MATERIAL SUPPLIED: Begin

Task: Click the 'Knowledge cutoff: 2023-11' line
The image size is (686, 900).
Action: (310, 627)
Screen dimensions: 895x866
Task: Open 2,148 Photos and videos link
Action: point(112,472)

MATERIAL SUPPLIED: End

§ **REQUIRED WORK**:
Write out the data above once more, exactly as it stands.

§ **TASK ANSWER**:
Task: Click the 'Knowledge cutoff: 2023-11' line
The image size is (686, 900).
Action: (310, 627)
Screen dimensions: 895x866
Task: Open 2,148 Photos and videos link
Action: point(112,472)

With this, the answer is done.